Superior and posterior to the ACoA is the lamina terminalis. ACoA aneurysm rupture through the lamina terminalis can present with intraventricular hemorrhage (IVH). Surgical fenestration of the lamina terminalis with let off of cerebrospinal fluid (CSF) can help relax the brain. Superior and medial to the ACoA is the gyrus rectus, which can be safely resected for wider exposure. Lateral to the gyrus rectus is the inferior frontal lobe, with injury associated with the classic ACoA syndrome of memory loss, confabulation, and altered personality. Because of improved open surgical and endovascular techniques, the ACoA syndrome is less common, with deficits more recently specified as altered risk-taking behavior associated with damage to the ventromedial prefrontal cortex.
Workup
Clinical Evaluation and Imaging
Clinical evaluation and imaging for ACoA aneurysms is dependent upon the clinical and rupture status of the patient, similar to other ruptured aneurysm.
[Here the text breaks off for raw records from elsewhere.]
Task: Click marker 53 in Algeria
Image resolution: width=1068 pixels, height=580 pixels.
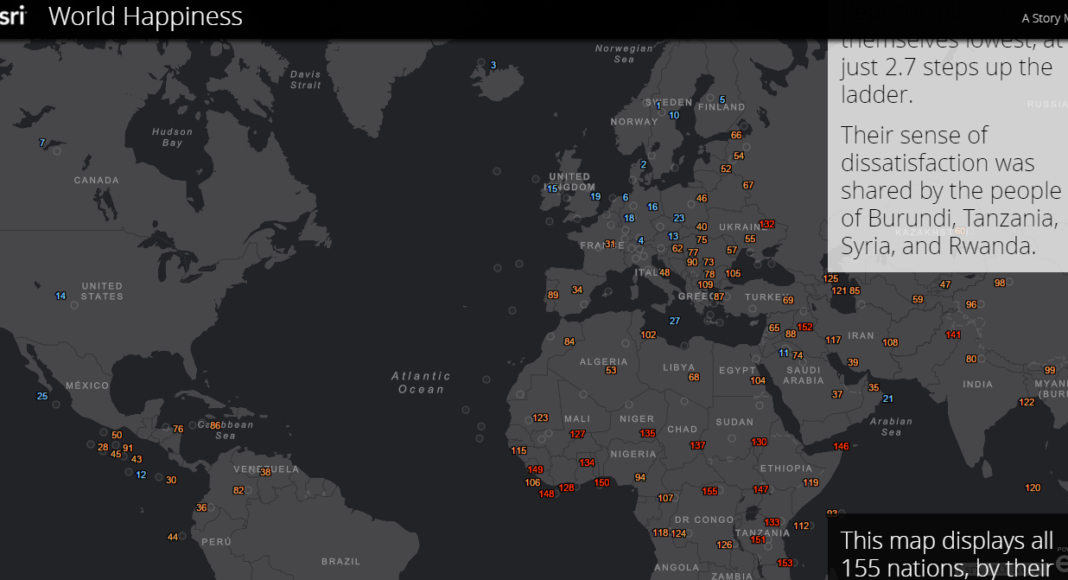Action: pyautogui.click(x=610, y=371)
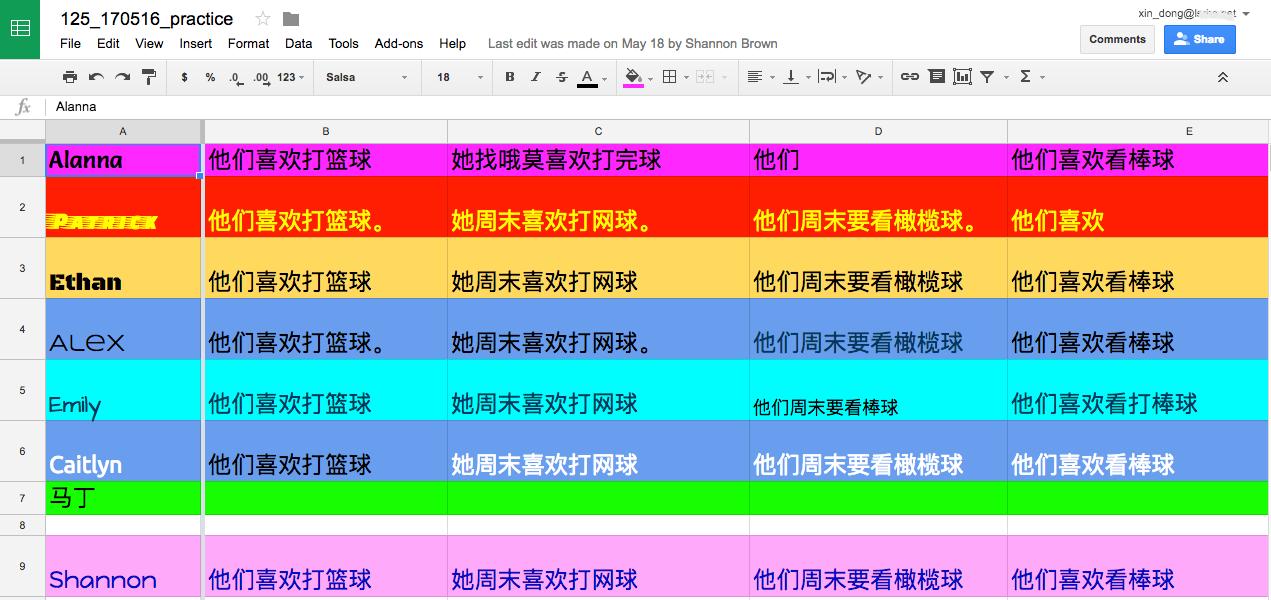This screenshot has width=1271, height=600.
Task: Format selection as currency
Action: coord(183,76)
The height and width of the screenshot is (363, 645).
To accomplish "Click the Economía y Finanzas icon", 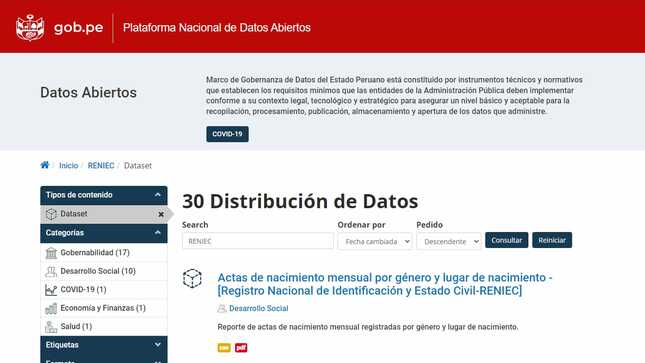I will 51,308.
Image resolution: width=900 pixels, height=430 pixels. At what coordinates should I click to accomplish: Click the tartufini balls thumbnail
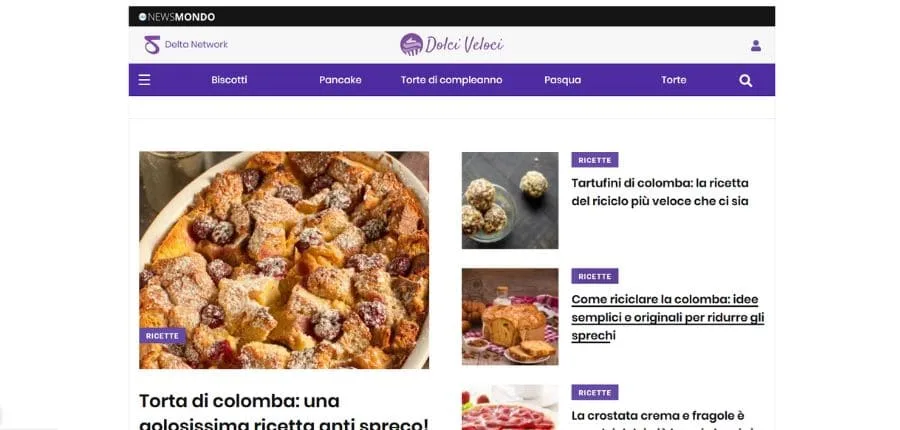[x=510, y=200]
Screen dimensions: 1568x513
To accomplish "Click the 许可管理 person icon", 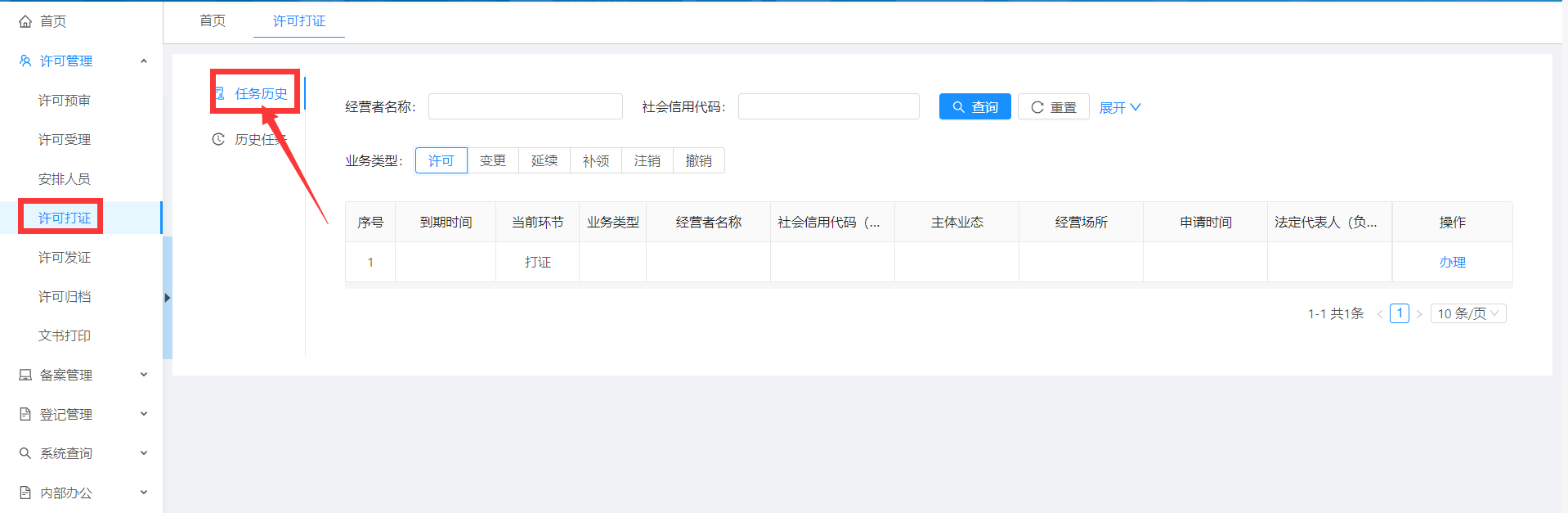I will point(25,61).
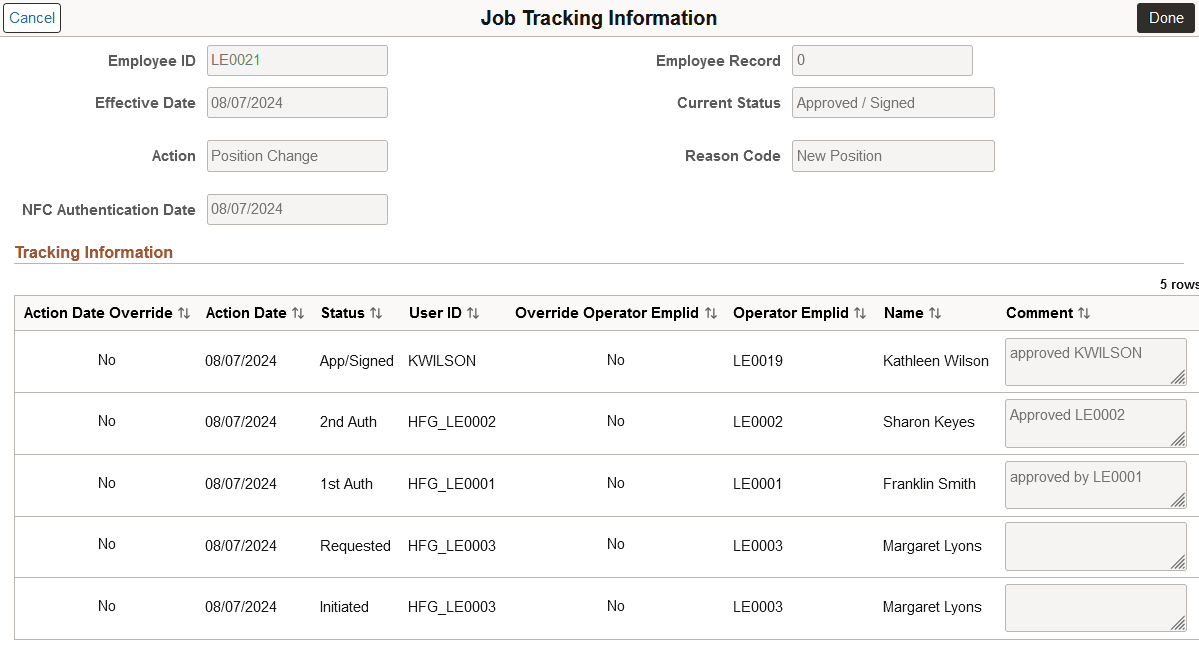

An early decision is the placement of an external ventricular drain (EVD) generally in patients that have a Hunt and Hess grade higher than 2. The EVD will assist in the management of the IC pressures (ICPs) as well as CSF diversion that will facilitate surgical exposure. Before placement of an EVD, coagulation factors need to be corrected and platelets administered if antiplatelet agents were used. EVDs should be set at 15 to 20 mm Hg not only to alleviate high ICPs, but also to not overdrain in the setting of an untreated aneurysm.
A computed tomography angiography (CTA) three-dimensional (3D) TeraRecon (Foster City, CA) image can help further characterize the aneurysm and facilitate treatment planning (▶ Fig. 29.2 and ▶ Fig. 29.4 ). Careful attention is directed at the ACoA aneurysm′s relationship to adjacent vascular anatomy (including the dominant A1), its relationship to the interhemispheric fissure, anterior clinoid, sella, the height of the ACoA complex from the cranial base, its orientation in the coronal and sagittal planes, and associated calcifications near the aneurysm neck. The CTA is invaluable in identifying thrombosed aneurysms that may not be seen on the digital subtraction angiogram (DSA).
In the cases where the CTA does not provide enough information to characterize the aneurysm or it is felt that the aneurysm is amenable for coil embolization, a DSA is performed with the intent to treat (▶ Figs. 29.2 – 29.5 ). Compared to other IC aneurysms, ACoA aneurysms are associated with the highest false-negative rates because of the relative competition of incoming blood from the contralateral A1. Ethmoidal dural arteriovenous fistulas have a similar pattern of hemorrhage on CT, and in some cases the diagnosis is not seen without a catheter angiogram. Some neurointerventionalists will manually occlude the contralateral ICA to magnify the flow from an ipsilateral ICA injection if an ACoA aneurysm is not visualized on DSA and highly suspected on CT/CTA. In extreme cases, simultaneous bilateral carotid injections are performed to characterize the ACoA complex (▶ Fig. 29.4 ). Once an ACoA aneurysm is identified on DSA, a 3D spin is performed to better characterize the aneurysm and its adjacent vascular anatomy in preparation for treatment.